Additional information
- Time zone: VUT (UTC+11);

= Erromango =

Fourth largest island in the Vanuatu archipelago

Erromango is the fourth largest island in the Vanuatu archipelago. With a land area of 891.9 km2, it is the largest island in Tafea Province, the southernmost of Vanuatu's six administrative regions.

==Name==
The endonym for Erromango in Erromangan is Nelocompne. There are several accounts of how 'Erromango' came into common usage: firstly, an oral history from the Potnarvin area tells of how Captain James Cook was given a yam during his visit in August 1774, and was told in the (now-extinct) Sorung language armai n'go, armai n'go ('this food is good'), and mistakenly assumed this to be the name of the island.

A second account is related by the naturalist Georg Forster, who accompanied Cook. He writes that, while visiting the neighbouring island of Tanna five days later, he learnt from a local named Fannòko that the word 'Irromanga' or 'Erramange' meant 'man'. Cook himself wrote later that he got the name, which he spells as 'Erromango', during discussions with people on Tanna, from which he also learnt the names of the surrounding islands such as Futuna and Annattom (Aneityum).

==History==

===Lapita migration===
Erromango was first settled by humans around 3,000 years ago, as part of the Lapita migration out of south-east Asia into island Melanesia. The Lapita people brought with them domestic animals such as pigs and chickens and food plants such as yam and breadfruit.

Two sites on Erromango, Ifo and Ponamla, have yielded significant archaeological evidence of habitation by Lapita and post-Lapita peoples, including pottery sherds, adzes, marine shell artifacts and cooking stones.

Erromango contains numerous caves that provided refuge from tribal warfare and cyclones. Human use of these caves has been dated to 2,800–2,400 years before the present. Some of the caves contain rock art and petroglyphs that have been identified with clan motifs and traditional stories. Caves were also used as burial sites.

===British exploration and conflict===
James Cook was the first European to visit Erromango, landing near present-day Potnarvin in the north-east on 4 August 1774. Cook and his landing party were received with "great courtesy and politeness" by the local people, but when they insisted on hauling Cook's boat onto the shore, Cook took offence and fired his musket at one of the men.
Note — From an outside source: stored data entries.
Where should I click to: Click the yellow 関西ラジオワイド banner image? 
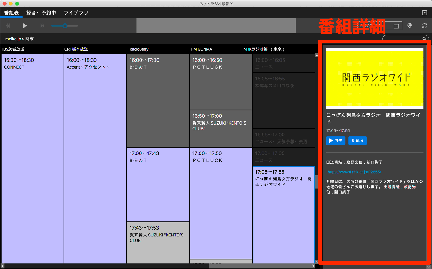click(x=375, y=79)
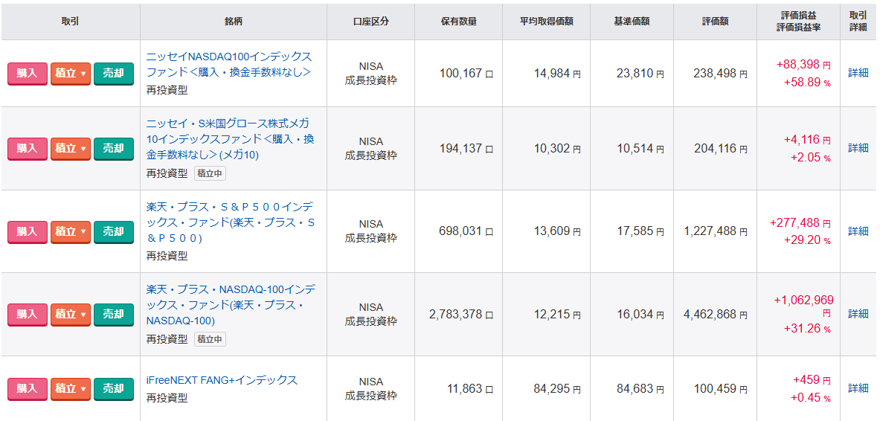Open 積立 dropdown for 楽天・プラス・S&P500
880x421 pixels.
pos(70,232)
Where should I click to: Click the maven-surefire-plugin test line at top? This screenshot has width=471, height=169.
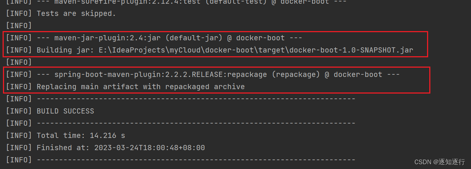point(176,2)
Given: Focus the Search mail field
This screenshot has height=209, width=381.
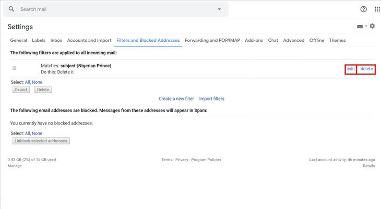Looking at the screenshot, I should pyautogui.click(x=115, y=9).
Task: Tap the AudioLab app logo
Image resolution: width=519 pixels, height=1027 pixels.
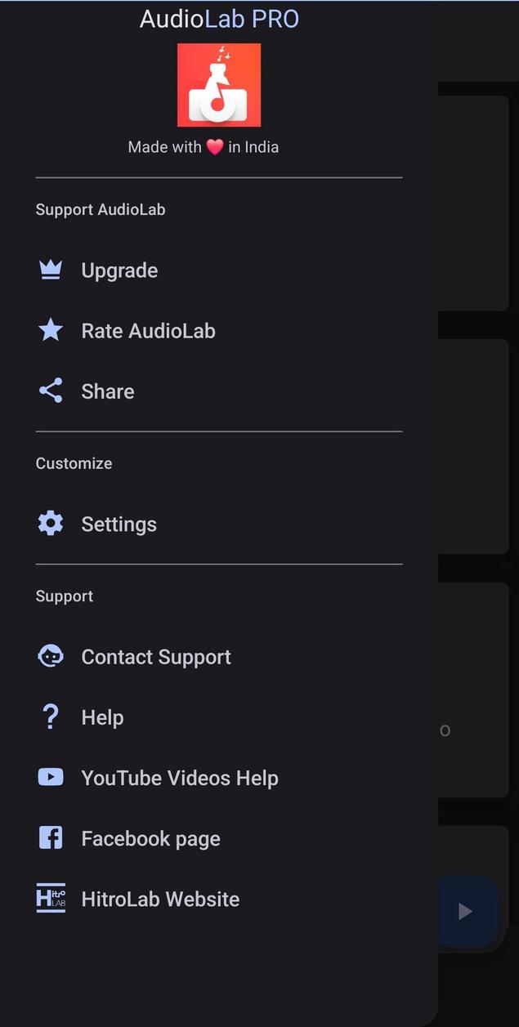Action: [x=219, y=84]
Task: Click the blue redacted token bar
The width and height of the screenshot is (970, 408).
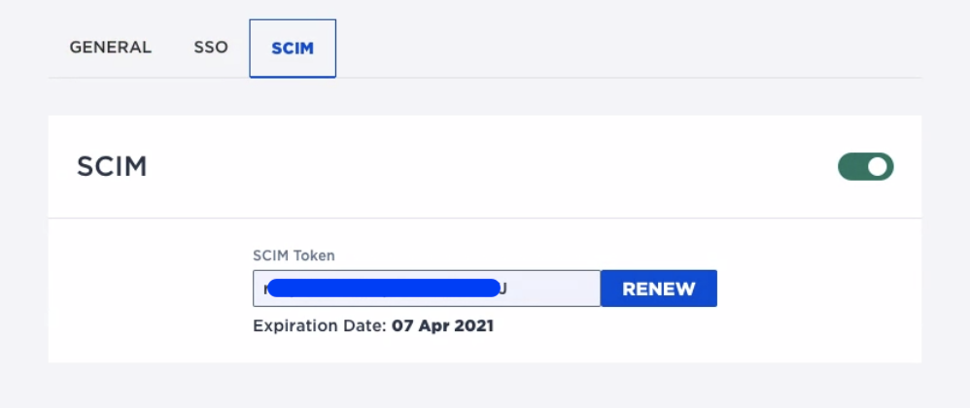Action: pyautogui.click(x=383, y=288)
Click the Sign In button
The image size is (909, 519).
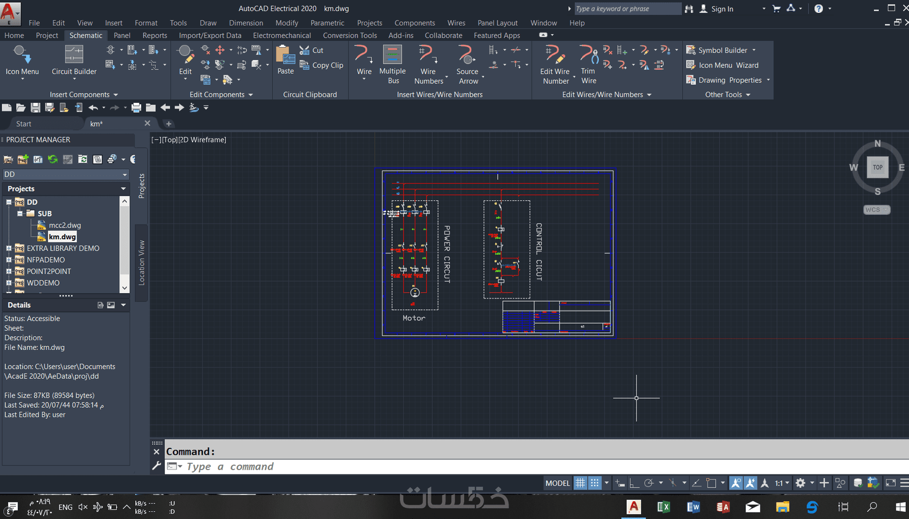721,9
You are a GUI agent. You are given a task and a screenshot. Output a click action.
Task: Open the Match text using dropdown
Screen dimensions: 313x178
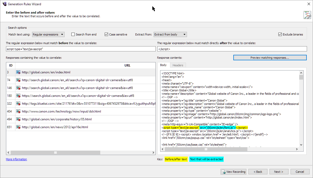48,34
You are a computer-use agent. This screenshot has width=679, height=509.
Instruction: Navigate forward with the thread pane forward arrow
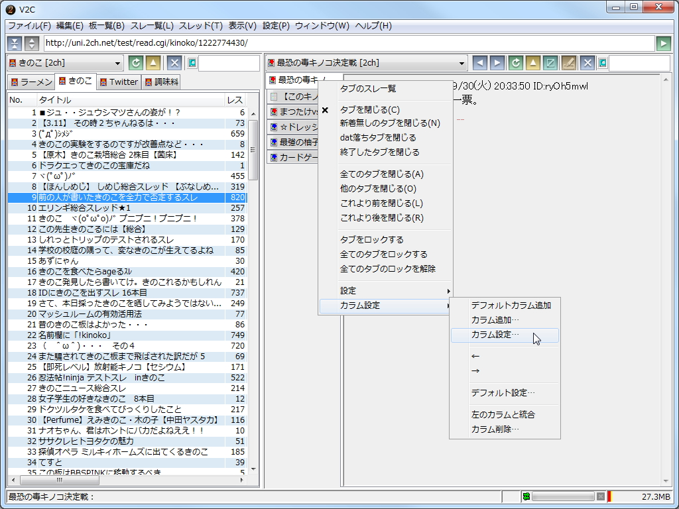[496, 62]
The shot misfired and a skirmish followed. Two of Cook's men were slightly injured and around four of the Erromangans were killed. Upon returning to his ship, Cook fired a four-pound cannon at the villagers. Following this incident, Cook gave the name 'Traitor's Head' to the peninsula adjacent to Potnarvin.

A painting of the conflict between Cook and the Erromangans entitled The Landing at Erramanga, one of the New Hebrides was later produced by William Hodges.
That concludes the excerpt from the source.